Saturday, July 23, 2011

Stephen Sondheim: Sweeney Todd

     Before I get into the review, I hope you've noticed the brand spanking new look of the blog! I think it gives the site a lot more warmth and personality,and hope you enjoy it too! Sweeney Todd is one of the longest running characters ever imagined. First brought to life in 1847, there have been numerous reinventions of this famously dark man. This review however, is on the musical version. Not the 2009 movie soundtrack, which is the main Google search result, but rather the original cast recording of Stephen Sondheim's 1979 stage masterpiece. Running for just under two hours, this double disc collection is simply astounding, with it's length helping that complete envelopment which makes musicals so good, and this one of my favourite. If you've seen Tim Burton's movie, which I have, you'll understand this better, but lots of individual numbers have been understandably missed out. The main one being the short ballads of Sweeney Todd. The first of these is the prelude, and not wanting to ruin the story for you, I've put that as the embedded mp3 down below. In short, I never get bored of this and I'm sure you wouldn't either. It's one of the darkest and most fantastic musicals ever written.
     That being said, the dark theme based around revenge, murder and hatred is offset by lighter tracks. The deuteragonist Mrs Lovett in particular has a few happier tracks, but ultimately falls into the pit of despair as the musical comes to it's dramatic ending. With that line of the play running straight and true, another weaves it's way in and out of the protagonist's. A tale of love and youth contrasts with Sweeny's loss of such things. All of these varying matters might make the musical sound busy and complicated, but the storylines all intertwine from the very beginning to the very end, making for a very gripping and interesting story that you're required to follow. Also, unlike other musicals, where the voices sound alike, thus making a solely audible experience flawed, each character here has a unique sound, making this a uniquely brilliant affair. Frankly, you just need to listen.

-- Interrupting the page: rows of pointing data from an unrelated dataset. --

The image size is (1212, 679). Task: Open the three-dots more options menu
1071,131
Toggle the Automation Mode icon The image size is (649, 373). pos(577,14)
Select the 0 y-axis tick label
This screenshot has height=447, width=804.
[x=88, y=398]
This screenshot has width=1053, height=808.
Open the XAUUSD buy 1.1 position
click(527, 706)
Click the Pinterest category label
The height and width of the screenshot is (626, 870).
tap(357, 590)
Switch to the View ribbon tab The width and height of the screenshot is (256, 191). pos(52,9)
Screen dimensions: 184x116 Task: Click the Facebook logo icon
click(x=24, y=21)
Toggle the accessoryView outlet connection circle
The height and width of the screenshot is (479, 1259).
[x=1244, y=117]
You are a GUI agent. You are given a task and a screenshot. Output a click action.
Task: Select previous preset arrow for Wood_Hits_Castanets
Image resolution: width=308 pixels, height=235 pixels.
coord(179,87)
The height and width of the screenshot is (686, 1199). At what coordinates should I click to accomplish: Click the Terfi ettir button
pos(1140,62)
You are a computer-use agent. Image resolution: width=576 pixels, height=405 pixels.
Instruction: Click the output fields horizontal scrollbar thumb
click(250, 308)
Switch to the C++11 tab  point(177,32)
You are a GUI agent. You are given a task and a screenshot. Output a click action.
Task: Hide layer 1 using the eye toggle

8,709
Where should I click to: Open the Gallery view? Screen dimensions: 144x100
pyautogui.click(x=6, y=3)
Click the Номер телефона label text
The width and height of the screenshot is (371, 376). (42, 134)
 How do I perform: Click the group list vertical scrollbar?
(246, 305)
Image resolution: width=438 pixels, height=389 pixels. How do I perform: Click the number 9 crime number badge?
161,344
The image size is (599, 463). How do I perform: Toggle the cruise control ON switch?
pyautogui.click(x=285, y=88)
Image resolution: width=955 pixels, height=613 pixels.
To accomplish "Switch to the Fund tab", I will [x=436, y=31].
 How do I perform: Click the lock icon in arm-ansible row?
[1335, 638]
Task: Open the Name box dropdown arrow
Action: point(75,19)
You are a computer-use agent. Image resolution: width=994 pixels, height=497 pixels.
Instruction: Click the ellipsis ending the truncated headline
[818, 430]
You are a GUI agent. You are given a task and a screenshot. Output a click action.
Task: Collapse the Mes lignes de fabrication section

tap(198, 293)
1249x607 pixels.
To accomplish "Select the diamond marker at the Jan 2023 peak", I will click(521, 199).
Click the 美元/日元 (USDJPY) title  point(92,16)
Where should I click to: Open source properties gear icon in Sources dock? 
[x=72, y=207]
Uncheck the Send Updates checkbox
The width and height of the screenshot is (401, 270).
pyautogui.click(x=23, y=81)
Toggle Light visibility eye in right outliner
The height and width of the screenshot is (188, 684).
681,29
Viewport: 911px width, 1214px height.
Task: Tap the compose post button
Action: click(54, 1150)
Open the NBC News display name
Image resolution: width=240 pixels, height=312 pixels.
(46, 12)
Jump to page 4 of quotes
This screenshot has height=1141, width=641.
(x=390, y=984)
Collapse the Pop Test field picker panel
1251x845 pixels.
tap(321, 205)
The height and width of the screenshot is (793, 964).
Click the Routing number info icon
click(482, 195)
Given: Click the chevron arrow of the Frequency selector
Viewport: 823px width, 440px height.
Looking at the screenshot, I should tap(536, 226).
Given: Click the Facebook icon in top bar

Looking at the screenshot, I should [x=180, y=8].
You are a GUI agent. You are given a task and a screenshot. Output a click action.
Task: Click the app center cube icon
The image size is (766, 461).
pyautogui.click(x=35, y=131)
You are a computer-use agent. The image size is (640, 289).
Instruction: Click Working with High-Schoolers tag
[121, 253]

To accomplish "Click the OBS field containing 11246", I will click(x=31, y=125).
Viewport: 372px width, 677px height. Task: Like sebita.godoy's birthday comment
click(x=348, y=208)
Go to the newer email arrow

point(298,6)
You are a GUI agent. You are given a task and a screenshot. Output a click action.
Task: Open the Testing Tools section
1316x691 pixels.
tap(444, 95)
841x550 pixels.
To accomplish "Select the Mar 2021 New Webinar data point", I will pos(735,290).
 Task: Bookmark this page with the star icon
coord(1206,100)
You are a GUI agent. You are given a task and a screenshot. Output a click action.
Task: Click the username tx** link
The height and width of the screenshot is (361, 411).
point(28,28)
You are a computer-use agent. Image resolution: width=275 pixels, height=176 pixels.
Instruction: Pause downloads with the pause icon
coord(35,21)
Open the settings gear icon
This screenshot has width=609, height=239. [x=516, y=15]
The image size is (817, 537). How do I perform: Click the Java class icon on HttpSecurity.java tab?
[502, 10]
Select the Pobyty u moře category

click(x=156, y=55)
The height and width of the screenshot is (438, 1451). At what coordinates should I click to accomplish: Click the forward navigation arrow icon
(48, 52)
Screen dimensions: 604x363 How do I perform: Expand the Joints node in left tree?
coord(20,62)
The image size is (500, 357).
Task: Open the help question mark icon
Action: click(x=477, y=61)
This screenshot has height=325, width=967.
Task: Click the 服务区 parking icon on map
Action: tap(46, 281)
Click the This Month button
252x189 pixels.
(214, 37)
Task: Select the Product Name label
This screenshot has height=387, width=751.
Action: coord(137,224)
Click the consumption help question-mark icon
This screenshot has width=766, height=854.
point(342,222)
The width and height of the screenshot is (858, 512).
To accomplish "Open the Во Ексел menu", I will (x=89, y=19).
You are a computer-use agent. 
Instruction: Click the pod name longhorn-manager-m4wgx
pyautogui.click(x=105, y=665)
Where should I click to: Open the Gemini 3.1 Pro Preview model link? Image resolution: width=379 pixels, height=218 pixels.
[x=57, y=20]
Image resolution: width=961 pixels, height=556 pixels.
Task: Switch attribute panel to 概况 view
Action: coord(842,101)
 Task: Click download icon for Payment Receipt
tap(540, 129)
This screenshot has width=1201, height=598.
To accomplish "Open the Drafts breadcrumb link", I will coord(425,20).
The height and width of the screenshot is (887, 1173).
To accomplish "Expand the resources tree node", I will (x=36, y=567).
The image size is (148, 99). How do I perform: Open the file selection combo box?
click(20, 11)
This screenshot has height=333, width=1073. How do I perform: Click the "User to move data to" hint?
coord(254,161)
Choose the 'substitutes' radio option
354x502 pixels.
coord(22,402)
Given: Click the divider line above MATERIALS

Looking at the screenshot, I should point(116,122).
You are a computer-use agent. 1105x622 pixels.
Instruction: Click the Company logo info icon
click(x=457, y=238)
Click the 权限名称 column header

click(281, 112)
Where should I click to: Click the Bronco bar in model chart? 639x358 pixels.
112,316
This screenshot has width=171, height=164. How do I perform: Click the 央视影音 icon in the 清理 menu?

     Without giving too much of the story away then, here are a few stand-out tracks. Of the most subtly oustanding elements here for me, are the ballads of Sweeney Todd. These poke up four times throughout the musical, and are sang from the point of view of people standing by. This not only gives the sense of a story being told, but carries that story along magnificently. They're the interludes between acts in a way, and as well as being exceptionally performed, the music in them is orchestrated beautifully. The acting from Len Caribou is also excellent. He sounds decidedly older than Johnny Depp if you've seen that film, but that's a good thing. There is a sense of a man, broken and treated terribly throughout his life, and in a way there is something a lot darker about a man your father's age killing people. Mrs Lovett also sounds more like a poor Londoner and Judge Turpin a dirty old man. Song-wise, each and every one is written with a passion that comes across and makes this a polished work worthy of it's acclaim. From the catchy 'Green Finch And Linnet Bird' to the hilarious 'Pirelli's miracle elixir' and 'Parlor Songs', they are all absolutely inspiring, and true theatrical classics.
     It's quite hard to write about the songs when you don't want to spoil the story, or it's exceptional surprise ending. And I really don't. You need to listen through the whole twenty-nine tracks yourself in order to truly experience the impression it leaves. I've listened to most of the great musicals, and this is on par with the likes of 'Les Miserables' and 'Phantom of the Opera', if not better. It's gripping and ever-fresh sound draws you back to it again and again. It's a dark and thought-provoking mix of both the humorous, catchy and serious, all of which fuse to create something varied and attention grabbing. This isn't like one of our usual reviews, but needs proclaiming. This is  must, so check out Stephen Sondheim's musical epic, 'Sweeney Todd: The Demon Barber of Fleet Street'.